E’ sicuramente un lavoro noioso, ma è necessario per fare spazio e ordine. Io sono un’accumulatrice e faccio molta fatica a separarmi dagli oggetti: qualsiasi cosa potrebbe sempre servire! Questa volta però mi sono fatta un bel promemoria e l'ho appeso alla porta, ogni volta che avevo dei dubbi se tenere o buttare me lo leggevo e alla fine decidevo di buttare. Fa sorridere, ma a me è servito davvero!

 

Ora, se hai intenzione di cambiare il colore delle pareti o se devi fare degli interventi strutturali, come lavorare sui punti luce e se nel tuo budget rientra l’intervento di un decoratore o di un tecnico è ora di organizzarsi.

Io avevo un budget molto basso e quindi ho deciso di dare io la tinta alle pareti e di fare un cambio netto rispetto ai colori che avevo usato quando avevo messo su il laboratorio nel 2006. E così sono passata a un sobrio grigio chiaro. Per fare ciò bisogna misurare i metri quadri del locale, l’altezza del soffitto e farsi consigliare dal colorificio sulla quantità necessaria di tinta.

 

 

Se vuoi decorare le pareti per conto tuo aggiungi qualche giorno al tuo preventivo temporale e procurati:

- una latta di tinta per muri

- scotch di carta per mascherare,

- cartavetrata fine,

- stucco per muri,

- un pennello più grande e uno più piccolo per rifinire,

- una scala,

- telini di plastica per proteggere i pavimenti,

- stracci e spugne per ripulire.

 

Quando le pareti sono a posto e hai pulito tutto per bene è arrivato il momento di spostare i vari arredi nelle zone che hai individuato sul layout. Ripulisci tutti gli arredi e quando risistemi gli oggetti negli armadi chiediti nuovamente se serve oppure no, magari qualcosa può ancora essere differenziato.

 

 

Probabilmente ti accorgerai che mancano arredi, scaffali, tavoli, ... Sei sicuro di volerli veramente acquistare? Magari puoi riutilizzare qualcosa che hai in cantina o di cui i tuoi amici non hanno più bisogno. Prova a fare un giro anche nei mercatini dell’usato, a volte ci sono occasioni di tavoli, sedie, scaffali. Se invece sei fortunato e rientra nel budget allora acquistali nuovi.
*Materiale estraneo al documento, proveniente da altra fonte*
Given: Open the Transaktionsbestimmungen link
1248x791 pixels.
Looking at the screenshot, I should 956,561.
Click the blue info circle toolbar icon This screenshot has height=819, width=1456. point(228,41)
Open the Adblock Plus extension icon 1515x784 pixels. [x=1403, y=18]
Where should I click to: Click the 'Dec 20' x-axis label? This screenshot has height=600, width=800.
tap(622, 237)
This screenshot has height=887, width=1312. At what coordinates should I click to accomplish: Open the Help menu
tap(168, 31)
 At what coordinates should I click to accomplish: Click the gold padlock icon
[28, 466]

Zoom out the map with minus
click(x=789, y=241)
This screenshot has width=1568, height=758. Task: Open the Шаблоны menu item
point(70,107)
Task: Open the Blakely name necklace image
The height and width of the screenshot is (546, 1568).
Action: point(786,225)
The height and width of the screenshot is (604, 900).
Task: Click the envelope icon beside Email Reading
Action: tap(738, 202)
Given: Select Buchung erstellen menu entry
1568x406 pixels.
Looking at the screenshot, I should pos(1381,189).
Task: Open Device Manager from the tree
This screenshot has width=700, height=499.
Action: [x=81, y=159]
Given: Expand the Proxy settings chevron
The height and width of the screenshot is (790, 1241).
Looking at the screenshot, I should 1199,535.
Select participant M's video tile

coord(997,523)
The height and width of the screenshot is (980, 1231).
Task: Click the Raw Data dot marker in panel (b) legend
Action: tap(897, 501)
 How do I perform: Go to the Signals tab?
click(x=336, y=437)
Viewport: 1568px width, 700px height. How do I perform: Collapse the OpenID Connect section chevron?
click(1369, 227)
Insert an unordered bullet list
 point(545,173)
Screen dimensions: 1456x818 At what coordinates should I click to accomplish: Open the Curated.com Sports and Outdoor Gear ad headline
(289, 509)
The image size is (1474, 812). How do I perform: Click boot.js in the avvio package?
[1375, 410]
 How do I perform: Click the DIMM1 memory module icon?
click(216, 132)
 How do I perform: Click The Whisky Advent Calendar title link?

Io per esempio avevo a disposizione molti scaffali modulari in metallo nero recuperati dalla ristrutturazione dell’ufficio di mia sorella. Spargi la voce, vedrai che qualcosa si trova.

 

Ormai il grosso del lavoro è fatto e c’è l’ultima regola importantissima da rispettare.

 

Ogni cosa deve avere un posto preciso. 

 

Questo aiuta quando è il momento di riordinare dopo il lavoro, velocemente e senza stress, sarà più facile mantenere lo spazio di lavoro in ordine. L’ideale sarebbe poi riuscire a dedicare almeno un giorno al mese alla pulizia profonda del laboratorio, magari fissandolo sempre in un giorno preciso, io ho scelto il primo lunedì del mese.

 

Spero che dopo aver letto questo piccolo vademecum qualcuno si sentirà ispirato a fare ordine nel proprio spazio di lavoro. Sicuramente ti aiuterà a lavorare meglio e in modo più organizzato.